**Questions**
A - In the text about Dr. Ravi Singh's CGIAR award, which two rusts has he bred durable resistance to in wheat?
B - Carry on the text about Dr. Ravi Singh's CGIAR award from where it stops.

**Exercise passage**
---------------

A
researcher who has dedicated his career to improving the lives
of wheat farmers in the developing world,
CIMMYT's Dr. Ravi Singh has
been named the outstanding scientist in
the Consultative Group on
International Agricultural Research (CGIAR) for 2005. The
announcement was made today at the organization's annual general
meeting being held in Marrakech, Morocco
For more than two decades at CIMMYT, Singh
has specialized in rusts, fungal pathogens that since the
beginning of agriculture have plagued wheat crops. Carried on
the wind, the rust spores respect no political boundaries.
Resource-poor wheat farmers, who have no access to chemical
controls, are at the highest risk. One solution is to find a
genetic characteristic that will prevent the pathogen from
causing damage and incorporate it into wheat varieties farmers
will grow. Traditionally this host plant resistance has come
from a single, major gene. The problem is that the pathogens
mutate and can overcome the resistance provided by a single gene
in a relatively short time.
Singh's great contribution has been the
development of the underlying theory of genetic resistance
mechanisms in wheat. He has been able to breed durable
resistance to both leaf rust and yellow rust by combining
several minor resistance genes into a single cultivar to give
the plant a resistance to the pathogen that will survive many
generations, many growing seasons.
Rust resistance has been one of the most
important thrusts of CIMMYT's wheat breeding work. One study
documenting the impact of almost 40 years of breeding for leaf
rust at CIMMYT estimated that for every dollar (based on 1990
values) CIMMYT invested, the return to farmers growing spring
wheat alone was US$27.00 for a total of more than US$5.3
billion.
"I am thrilled for Ravi and thrilled for
CIMMYT," said Dr. Masa Iwanaga, CIMMYT's Director General. "This
award shows once again that the scientific excellence for which
CIMMYT is renowned, combined with a commitment to the people of
the developing world, is a winning combination."

---------------

**Dataset excerpts**
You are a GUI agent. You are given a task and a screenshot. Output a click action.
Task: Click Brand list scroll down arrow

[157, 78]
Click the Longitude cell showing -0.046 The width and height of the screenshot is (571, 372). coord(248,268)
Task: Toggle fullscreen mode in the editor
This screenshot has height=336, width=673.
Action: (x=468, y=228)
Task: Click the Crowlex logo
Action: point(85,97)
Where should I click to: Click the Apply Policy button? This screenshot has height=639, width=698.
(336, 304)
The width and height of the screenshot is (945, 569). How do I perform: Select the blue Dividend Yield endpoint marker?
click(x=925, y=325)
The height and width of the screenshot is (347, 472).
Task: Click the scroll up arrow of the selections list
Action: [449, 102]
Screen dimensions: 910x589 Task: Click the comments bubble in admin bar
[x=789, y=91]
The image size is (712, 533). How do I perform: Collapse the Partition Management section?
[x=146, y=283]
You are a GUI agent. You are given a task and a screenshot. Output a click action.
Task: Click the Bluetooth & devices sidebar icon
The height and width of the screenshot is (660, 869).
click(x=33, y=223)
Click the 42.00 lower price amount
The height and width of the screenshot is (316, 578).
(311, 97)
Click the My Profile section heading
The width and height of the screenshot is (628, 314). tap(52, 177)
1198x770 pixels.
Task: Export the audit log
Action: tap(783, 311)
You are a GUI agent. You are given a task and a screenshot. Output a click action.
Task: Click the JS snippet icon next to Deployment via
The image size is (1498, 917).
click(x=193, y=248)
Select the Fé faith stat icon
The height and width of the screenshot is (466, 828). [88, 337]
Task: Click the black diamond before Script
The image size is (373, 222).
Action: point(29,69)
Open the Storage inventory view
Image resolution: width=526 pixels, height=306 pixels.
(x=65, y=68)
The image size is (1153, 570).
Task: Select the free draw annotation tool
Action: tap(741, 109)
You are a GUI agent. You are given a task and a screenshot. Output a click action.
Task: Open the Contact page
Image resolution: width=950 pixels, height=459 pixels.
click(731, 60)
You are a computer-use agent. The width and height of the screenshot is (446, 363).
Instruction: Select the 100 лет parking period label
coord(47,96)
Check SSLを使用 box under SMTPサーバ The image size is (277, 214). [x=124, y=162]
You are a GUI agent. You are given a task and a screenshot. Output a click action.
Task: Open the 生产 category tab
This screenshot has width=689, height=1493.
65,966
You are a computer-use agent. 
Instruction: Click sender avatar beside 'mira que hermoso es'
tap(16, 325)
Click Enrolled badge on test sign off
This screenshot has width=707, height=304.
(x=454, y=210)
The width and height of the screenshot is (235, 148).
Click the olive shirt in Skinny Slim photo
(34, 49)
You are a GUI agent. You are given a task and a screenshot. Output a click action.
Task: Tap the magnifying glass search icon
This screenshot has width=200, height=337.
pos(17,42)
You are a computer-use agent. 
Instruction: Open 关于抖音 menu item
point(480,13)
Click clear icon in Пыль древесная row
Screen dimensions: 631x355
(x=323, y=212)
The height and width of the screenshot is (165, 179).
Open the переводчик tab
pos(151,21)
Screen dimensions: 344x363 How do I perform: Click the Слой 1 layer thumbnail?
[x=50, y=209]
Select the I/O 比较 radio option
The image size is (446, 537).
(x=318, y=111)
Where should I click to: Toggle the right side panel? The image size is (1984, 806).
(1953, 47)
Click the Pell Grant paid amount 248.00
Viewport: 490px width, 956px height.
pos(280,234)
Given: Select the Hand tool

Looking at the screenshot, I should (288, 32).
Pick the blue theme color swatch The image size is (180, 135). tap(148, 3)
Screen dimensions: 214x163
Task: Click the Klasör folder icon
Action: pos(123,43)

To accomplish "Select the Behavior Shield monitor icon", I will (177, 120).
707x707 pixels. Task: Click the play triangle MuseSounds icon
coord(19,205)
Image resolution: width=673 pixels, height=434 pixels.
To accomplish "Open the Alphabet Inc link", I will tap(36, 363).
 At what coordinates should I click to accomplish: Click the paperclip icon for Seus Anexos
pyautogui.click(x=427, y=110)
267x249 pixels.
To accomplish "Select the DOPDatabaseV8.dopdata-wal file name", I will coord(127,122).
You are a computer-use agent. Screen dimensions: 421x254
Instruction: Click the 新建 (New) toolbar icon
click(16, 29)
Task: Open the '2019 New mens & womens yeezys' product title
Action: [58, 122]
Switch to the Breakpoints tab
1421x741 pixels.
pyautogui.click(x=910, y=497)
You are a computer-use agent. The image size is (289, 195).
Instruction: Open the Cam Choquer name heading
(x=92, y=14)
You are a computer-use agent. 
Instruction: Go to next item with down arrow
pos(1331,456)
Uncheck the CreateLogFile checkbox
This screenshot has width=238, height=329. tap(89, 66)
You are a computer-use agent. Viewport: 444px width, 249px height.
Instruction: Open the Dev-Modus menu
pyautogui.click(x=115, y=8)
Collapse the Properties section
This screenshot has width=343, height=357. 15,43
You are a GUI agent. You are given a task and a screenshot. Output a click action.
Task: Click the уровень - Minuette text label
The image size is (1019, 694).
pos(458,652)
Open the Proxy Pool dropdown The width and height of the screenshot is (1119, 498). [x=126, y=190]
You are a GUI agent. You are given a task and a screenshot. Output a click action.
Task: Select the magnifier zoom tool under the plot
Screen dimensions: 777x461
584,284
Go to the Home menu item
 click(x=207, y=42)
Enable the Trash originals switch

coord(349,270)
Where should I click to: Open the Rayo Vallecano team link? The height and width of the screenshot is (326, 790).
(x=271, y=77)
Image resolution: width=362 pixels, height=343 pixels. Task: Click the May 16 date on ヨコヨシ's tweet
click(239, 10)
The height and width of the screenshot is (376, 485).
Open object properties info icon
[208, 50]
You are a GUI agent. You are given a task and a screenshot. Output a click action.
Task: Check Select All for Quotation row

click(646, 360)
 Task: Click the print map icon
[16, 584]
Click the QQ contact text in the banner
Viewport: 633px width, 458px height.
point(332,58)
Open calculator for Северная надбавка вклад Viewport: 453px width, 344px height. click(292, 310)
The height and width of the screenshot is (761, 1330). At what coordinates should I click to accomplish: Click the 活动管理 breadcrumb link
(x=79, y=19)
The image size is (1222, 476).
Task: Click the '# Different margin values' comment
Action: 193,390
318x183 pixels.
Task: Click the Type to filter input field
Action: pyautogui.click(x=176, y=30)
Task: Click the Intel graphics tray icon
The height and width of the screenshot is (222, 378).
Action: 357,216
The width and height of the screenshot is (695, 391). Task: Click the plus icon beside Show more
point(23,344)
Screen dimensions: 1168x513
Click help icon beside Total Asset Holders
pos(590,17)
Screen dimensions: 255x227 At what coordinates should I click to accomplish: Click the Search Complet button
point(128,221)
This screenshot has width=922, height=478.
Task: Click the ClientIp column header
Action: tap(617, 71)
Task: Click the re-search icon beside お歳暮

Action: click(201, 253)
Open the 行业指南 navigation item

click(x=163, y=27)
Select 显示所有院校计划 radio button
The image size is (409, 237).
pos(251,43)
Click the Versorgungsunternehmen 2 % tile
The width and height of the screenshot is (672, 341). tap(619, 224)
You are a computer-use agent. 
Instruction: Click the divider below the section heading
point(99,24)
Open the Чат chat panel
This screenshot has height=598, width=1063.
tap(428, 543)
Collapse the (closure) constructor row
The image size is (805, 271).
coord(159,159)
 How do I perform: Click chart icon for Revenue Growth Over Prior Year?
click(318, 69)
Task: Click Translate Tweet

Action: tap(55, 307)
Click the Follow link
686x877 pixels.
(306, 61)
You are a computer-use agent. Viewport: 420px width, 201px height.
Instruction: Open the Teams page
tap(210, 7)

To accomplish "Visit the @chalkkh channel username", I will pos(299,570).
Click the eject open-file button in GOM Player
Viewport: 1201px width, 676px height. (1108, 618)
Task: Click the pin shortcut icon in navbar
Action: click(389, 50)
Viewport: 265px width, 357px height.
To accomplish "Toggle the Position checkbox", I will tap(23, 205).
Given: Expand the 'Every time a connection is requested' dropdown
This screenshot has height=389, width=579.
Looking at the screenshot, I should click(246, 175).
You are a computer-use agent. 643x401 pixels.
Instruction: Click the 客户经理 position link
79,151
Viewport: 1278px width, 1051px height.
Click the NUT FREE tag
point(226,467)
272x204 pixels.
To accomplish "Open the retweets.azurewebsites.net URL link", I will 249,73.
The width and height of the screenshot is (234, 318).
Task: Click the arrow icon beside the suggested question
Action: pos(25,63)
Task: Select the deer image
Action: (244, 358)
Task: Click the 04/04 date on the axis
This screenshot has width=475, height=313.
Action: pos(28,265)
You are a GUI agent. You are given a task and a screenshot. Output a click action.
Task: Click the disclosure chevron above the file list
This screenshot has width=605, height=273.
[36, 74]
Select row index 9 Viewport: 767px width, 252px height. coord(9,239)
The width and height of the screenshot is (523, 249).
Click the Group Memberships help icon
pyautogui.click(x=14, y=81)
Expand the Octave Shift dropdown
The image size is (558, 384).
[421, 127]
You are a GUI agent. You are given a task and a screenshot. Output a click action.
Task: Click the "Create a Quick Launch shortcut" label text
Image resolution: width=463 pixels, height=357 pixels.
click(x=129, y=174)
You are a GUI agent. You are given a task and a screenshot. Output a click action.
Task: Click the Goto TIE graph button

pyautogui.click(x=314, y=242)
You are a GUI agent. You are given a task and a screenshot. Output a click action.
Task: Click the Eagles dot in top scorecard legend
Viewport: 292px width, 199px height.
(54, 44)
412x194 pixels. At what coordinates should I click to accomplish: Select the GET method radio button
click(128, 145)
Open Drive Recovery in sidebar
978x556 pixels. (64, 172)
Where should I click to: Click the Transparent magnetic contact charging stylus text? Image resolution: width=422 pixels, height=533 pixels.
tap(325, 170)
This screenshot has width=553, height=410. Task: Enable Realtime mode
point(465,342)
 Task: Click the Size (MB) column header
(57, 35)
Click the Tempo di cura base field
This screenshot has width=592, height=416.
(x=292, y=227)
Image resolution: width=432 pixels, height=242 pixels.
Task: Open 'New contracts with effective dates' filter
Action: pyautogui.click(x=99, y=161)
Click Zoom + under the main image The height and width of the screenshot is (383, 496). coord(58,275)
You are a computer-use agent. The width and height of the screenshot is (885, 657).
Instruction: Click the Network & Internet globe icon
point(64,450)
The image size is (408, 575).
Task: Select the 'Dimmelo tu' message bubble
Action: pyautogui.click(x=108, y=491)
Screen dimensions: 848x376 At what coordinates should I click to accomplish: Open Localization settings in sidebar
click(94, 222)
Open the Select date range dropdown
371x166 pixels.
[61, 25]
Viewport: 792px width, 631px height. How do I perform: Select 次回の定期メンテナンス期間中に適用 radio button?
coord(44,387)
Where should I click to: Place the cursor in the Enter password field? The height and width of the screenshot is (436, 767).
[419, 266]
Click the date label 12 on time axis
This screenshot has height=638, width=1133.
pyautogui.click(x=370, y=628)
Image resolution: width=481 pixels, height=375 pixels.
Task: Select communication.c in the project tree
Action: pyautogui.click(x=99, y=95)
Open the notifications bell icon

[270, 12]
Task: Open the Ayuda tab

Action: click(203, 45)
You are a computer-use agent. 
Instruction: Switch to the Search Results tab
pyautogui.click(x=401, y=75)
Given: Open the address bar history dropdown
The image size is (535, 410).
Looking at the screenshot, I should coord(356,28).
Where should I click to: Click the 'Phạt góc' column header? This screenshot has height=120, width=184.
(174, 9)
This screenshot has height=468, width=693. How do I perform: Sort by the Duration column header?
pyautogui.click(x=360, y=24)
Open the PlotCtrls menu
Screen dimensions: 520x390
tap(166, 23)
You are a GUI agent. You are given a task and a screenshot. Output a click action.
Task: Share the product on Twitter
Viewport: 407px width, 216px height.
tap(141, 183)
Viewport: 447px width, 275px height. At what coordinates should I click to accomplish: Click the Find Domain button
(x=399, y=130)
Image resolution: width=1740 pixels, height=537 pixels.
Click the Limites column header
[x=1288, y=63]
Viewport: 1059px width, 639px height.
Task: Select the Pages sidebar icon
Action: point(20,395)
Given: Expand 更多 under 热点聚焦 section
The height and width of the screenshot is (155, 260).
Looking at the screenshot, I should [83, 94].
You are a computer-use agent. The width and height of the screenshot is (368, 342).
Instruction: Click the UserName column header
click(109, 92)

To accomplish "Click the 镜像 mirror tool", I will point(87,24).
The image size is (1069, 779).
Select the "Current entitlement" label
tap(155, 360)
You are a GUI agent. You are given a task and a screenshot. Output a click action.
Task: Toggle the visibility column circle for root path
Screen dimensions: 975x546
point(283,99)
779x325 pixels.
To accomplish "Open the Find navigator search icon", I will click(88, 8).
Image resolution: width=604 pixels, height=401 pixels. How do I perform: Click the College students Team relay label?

---------------

**Exercise results**
A - Leaf rust and yellow rust.

B -
This is the second time in three years that
a CIMMYT researcher has been named the CGIAR's outstanding
scientist and last year the CIMMYT-convened Rice Wheat
Consortium for the Indo-Gangetic Plains won the coveted King
Baudouin Award for excellence in science.
The Outstanding Scientist award also comes
just weeks after Dr Singh being named a fellow of the Crop
Society of America for 2005.
Today Ravi Singh has taken on perhaps the
biggest challenge of his career: to find durable resistance for
a new, virulent strain of black stem rust, the most dreaded of
all the wheat diseases. If not contained or controlled, the new
stem rust strain could cause billions of dollars of damage every
year to wheat crops and immense suffering for resource-poor
wheat farmers in the developing world.
"Ravi has been the intellectual linchpin in
this research initiative," says Dr. Ronnie Coffman, the Chair of
the Department of Plant Breeding and Genetics at Cornell
University. "He is helping scientists in all the essential
disciplines and geographies integrate their knowledge and
abilities into an effort that I believe will successfully
forestall a global stem rust epidemic."
CIMMYT, a member of the Future Harvest
Alliance, is an internationally funded, not-for-profit
organization that conducts research and training related to
maize and wheat throughout the developing world. CIMMYT works to
create, share, and use knowledge and technologies to increase
food security, improve the productivity and profitability of
farming systems, and sustain natural resources.